Unnecessary destruction when attributes depend on another resource that is destroyed

It seems that if a resource would be created if an attribute changes, and that attribute is unknown during the plan phase, because an upstream dependency is recreated, then the resource is destroyed first, then recreated, even if the actual value of the attribute is unchanged.

For example, if I have an aws_acm_certificate, and aws_route53_records, that depend on that. Then if I recreate the certificate, the records are destroyed and recreated, even though the validation records for dns valication didn’t actually change at.

Am I doing something wrong? Is there some way to get around this behaviour?

Hi @tmccombs!

Terraform depends on the providers to indicate in their plan results what attribute values they are expecting as the result of an action. It sounds like in the situation you’re describing, the provider is indicating that it can’t predict the value until the apply step.

Looking at the ACM API, it seems that indeed those validation values are decided by the remote server as part of RequestCertificate (which is what the provider calls to “create” an aws_acm_certificate) and so unless the provider were to try to replicate the same logic that ACM runs server-side during RequestCertificate it would not be possible for the AWS provider to reliably predict the values in domain_validation_options at plan time, and so Terraform must conservatively assume that the new value will be different in order to produce a thorough plan.

It sounds like in practice the validation options are somehow deterministic from just the certificate inputs and so recreating a certificate with the same settings produces the same values for domain_validation_options. Since that doesn’t seem to be contractual in the AWS API it’s not safe for the AWS provider itself to assume that, but if you know it to be true then this is one of the exceptional situations where it can be reasonable to use the -target option when creating your plan:

terraform plan -target=aws_acm_certificate.example

By excluding the other objects from the plan you avoid Terraform having to make a plan for aws_route53_records based on incomplete information. Once that targeted plan is applied, you can then make a normal plan (with no targeting constraints) to complete the operation, and Terraform will be able to see that the domain_validation_options values are known from the previous operation and thus avoid changing your downstream aws_route53_record.

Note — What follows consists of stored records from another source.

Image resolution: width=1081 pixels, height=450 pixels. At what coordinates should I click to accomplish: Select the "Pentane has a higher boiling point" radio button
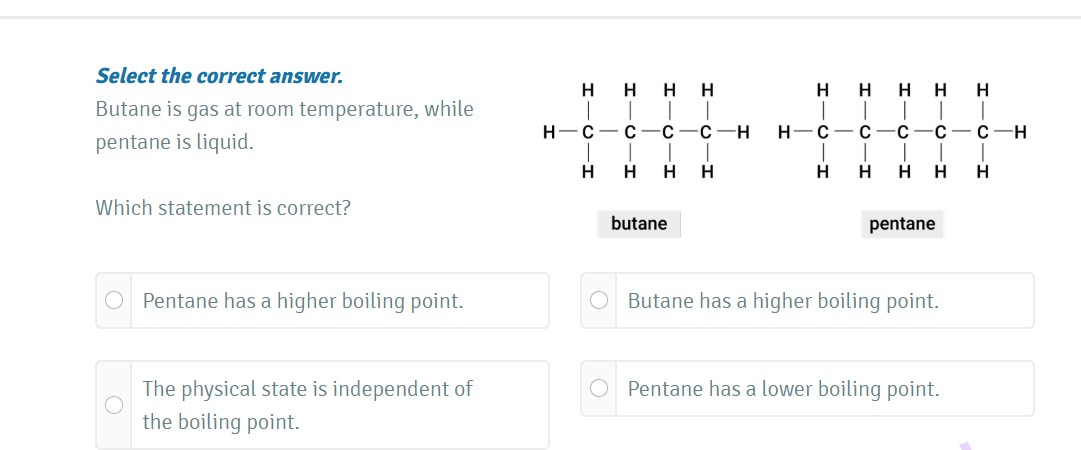(115, 300)
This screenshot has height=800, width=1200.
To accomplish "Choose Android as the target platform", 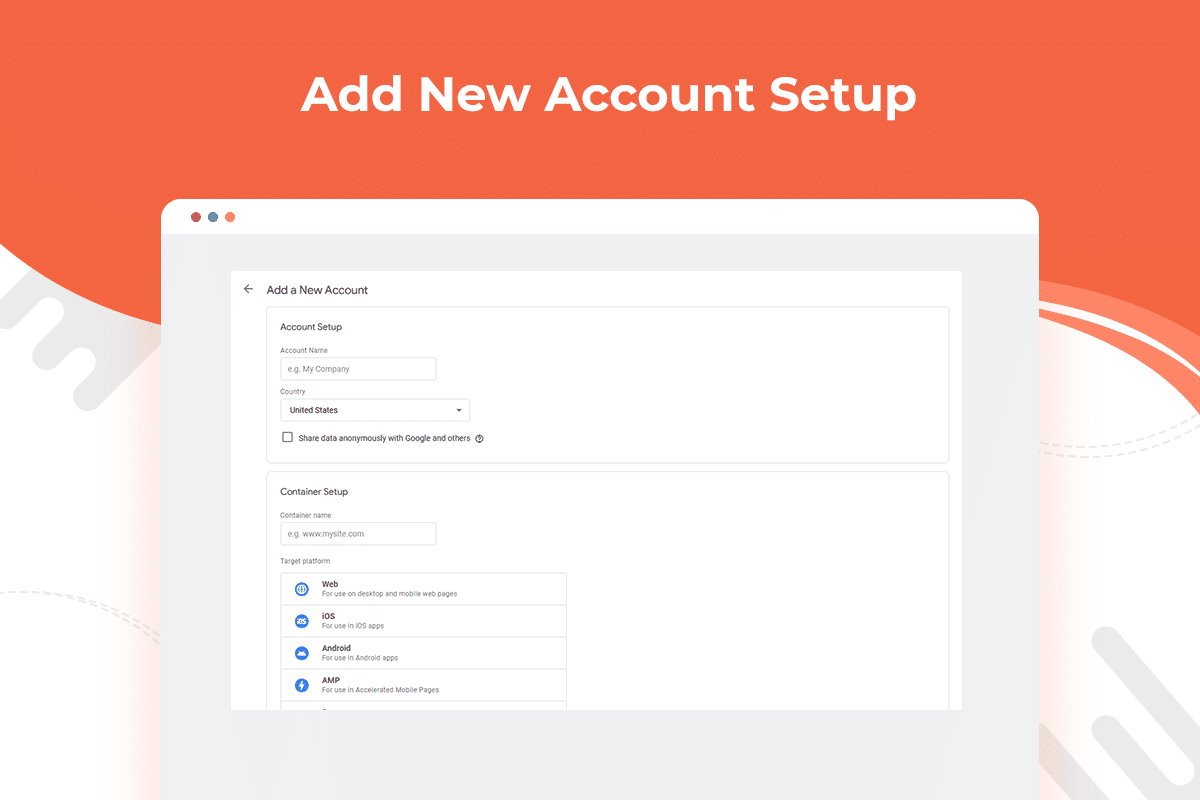I will [x=423, y=652].
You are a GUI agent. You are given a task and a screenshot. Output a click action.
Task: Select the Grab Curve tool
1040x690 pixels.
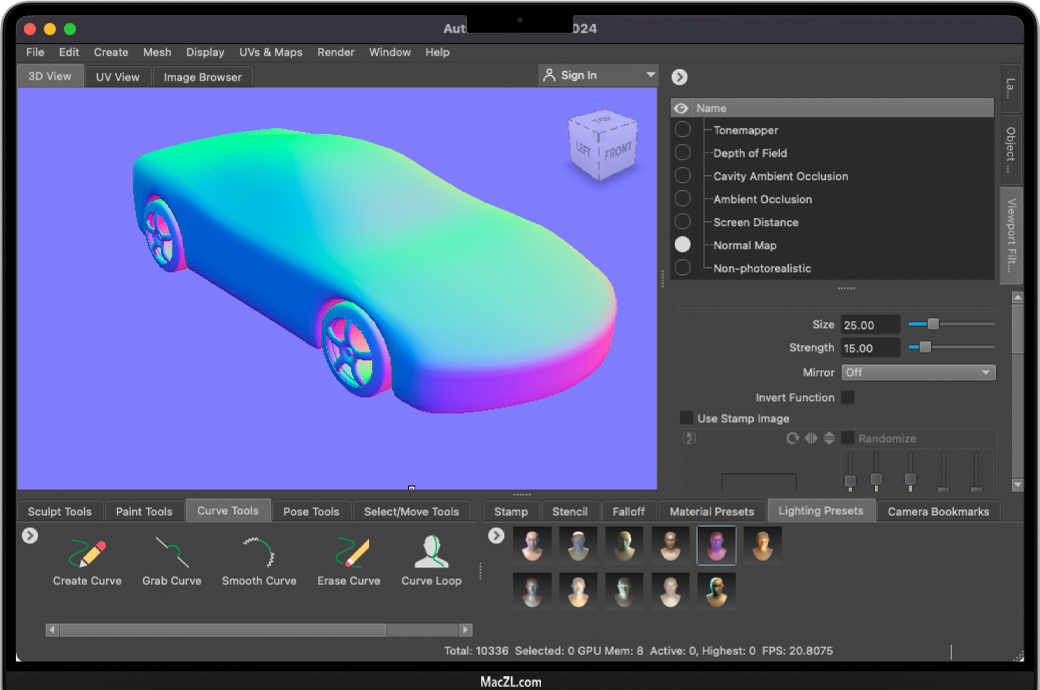tap(171, 560)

Alternatively, if you don’t intend to make changes to the aws_acm_certificate resource that would affect the validation records, you could ask Terraform to ignore changes to the records argument on that resource:

resource "aws_route53_record" "example" {
  # (the settings to create the validation record)

  lifecycle {
    # Don't recreate validation record when the
    # ACM certificate is recreated.
    ignore_changes = records

That would avoid the need to use -target, at the expense of preventing the validation record from updating even if it should be changed by a certificate replacement.

By excluding the other objects from the plan you avoid Terraform having to make a plan for aws_route53_records based on incomplete information.

Unfortunately this doesn’t work for me. The problem is that in order to maintain continuity, if the certificate changes, I want to create the new one before deleting the old one. Currently, this means terraform will try to create the new validation records before the old ones are deleted, which fails since they already exist. The processing order I would like is:

  1. Create new certificate
  2. Add/remove dns records as needed (remove and recreate isn’t the end of the world, but I’d like to avoid if possible… but the delete does need to come before the create)
  3. Update load balancers that use the certificate
  4. remove old certificate

I haven’t found a good workflow to accomplisth this workflow without either interrupting the service or requiring many manual steps.